A recent Harvard Business Review (HBR) interview on misuse of algorithms got me thinking about whether the algorithms we use can reinforce our biases. However, before I can explain why I feel that way, I would need to explain how machine learning algorithms work to classify datapoints into multiple classes and in order to do that, we need to step back to first understand what classification means.
Classification, as the name implies, is the task of separating out a bunch of objects into separate groups. Let’s say for example, that an organization would like to build a prediction engine that would be able to separate out the excellent performers from the average and the unacceptables. This then, is a classification task since the algorithm is required to go through the list of employees and put them in one of three buckets, viz., excellent, average and unacceptable. Now in order to do this, data scientists would use a machine learning approach. Simply put, machine learning algorithms look for patterns within datasets and learn these patterns corresponding to each of the buckets into which they need to classify items.

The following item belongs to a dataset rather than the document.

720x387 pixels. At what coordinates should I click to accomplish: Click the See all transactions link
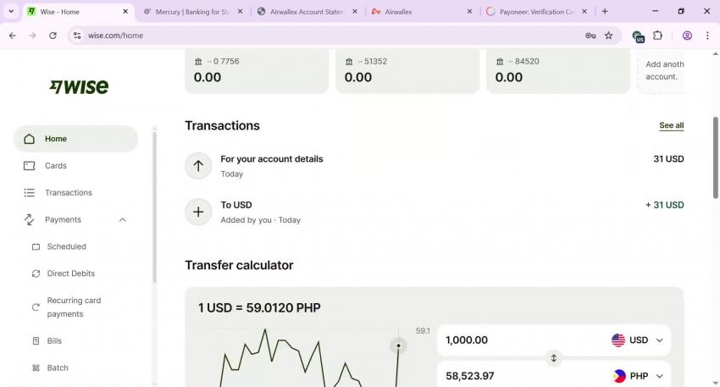pos(672,125)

Hence, using our example, the algorithm would learn the patterns for excellent, average and unacceptable performers. Now, in order to do this, these algorithms require a lot of historical data. Essentially, we need to “show” these algorithms examples of excellent, average and unacceptable performers. This process is known as “training” the algorithm. This is in effect similar to how we teach the alphabet to little children where we show them the letters again and again and correct them when they get it wrong so that ultimately, they are able to recognize the characters. This is exactly what happens when we “train” our algorithm. This allows the algorithm to then identify “signatures” for each of these buckets. When it is then presented with a different datapoint, it compares the new data against the learnt patterns and if there is a lot of similarity between the two, it assigns the new datapoint to the corresponding bucket.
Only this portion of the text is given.